Filter the entries, keeping every line with the word "Screen".

DATASET RECORDS:
════════════════════
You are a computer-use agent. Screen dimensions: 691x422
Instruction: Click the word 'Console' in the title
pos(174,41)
════════════════════
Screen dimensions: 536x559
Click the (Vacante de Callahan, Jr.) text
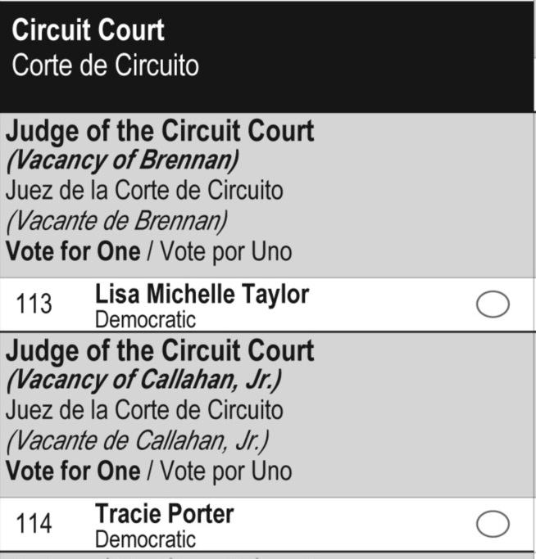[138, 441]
════════════════════
SOLUTION TO THE PROBLEM:
You are a computer-use agent. Screen dimensions: 691x422
Screen dimensions: 536x559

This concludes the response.